At its best, Chronicles finds the moments of transcendence available even to the weak. Rather than writing her students' anecdotals, Ms. Hempel assigns them to write their own in "Accomplice," in the tradition of Toby in This Boy's Life. It's a chance for the children to explain how they see themselves, worth far more than any SAT-level word Ms. Hempel might assign to them. In "Talent," the young magician pulls the mark's card from his back pocket after pulling the wrong card from the top of the pile. Failure is not the end. There is always that second try.

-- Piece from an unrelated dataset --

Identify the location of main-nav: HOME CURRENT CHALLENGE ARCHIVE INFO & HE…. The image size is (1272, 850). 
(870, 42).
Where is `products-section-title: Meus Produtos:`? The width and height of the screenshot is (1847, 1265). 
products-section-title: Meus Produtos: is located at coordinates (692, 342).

Chronicles is part of a long tradition of teaching novels and films. More often than not, it is a tradition which extols the dedicate, patient teachers who draw out the best in their students and allow them to succeed where others only expect failure. The stories of Jaime Escalante and Erin Gruwell make for some sentimental stuff, and Chronicles runs in absolutely the opposite direction. Early on, Ms. Hempel admits that she never wanted to be a teacher, and it's very clear that the profession has not grown on her in the least since becoming a part of it. This may be shocking to some. Teachers are supposed to love children. They are supposed to be developing with passion the young minds of the now and the leaders of tomorrow. It's a job that means something, that makes a real difference. Instead, Ms. Hempel imagines that slipping on a patch of ice on the way to school may put her into a body cast and keep her out of the classroom for a year, at least. "There was a way out, an honorable and dignified way out. All she had to do was undergo a terrible accident..."

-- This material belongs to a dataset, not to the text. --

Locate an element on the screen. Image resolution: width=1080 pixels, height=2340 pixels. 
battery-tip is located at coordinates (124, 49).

I can sympathize with this. I may have only taught classes for the first month or two before we hired teachers for the center, but I have honestly dreamt of having malaria. At the very least, it would mean an iron-clad excuse not to work and avoid the kids, maybe some time to write or watch bootlegs in bed. At the very best, it would be that "honorable and dignified way out" from corrupt bureaucrats who will cut your electricity without looking for the paperwork you submitte, from chiefs who demand compensation before food can be shared with their people, from kids who refuse to eat the lunch you pay for at school because the portions are too small.
I'm past that now, it only took eight months, but I can understand the disgust Ms. Hempel feels when you only want out of something that everyone else will tell you is so necessary, so selfless, so good.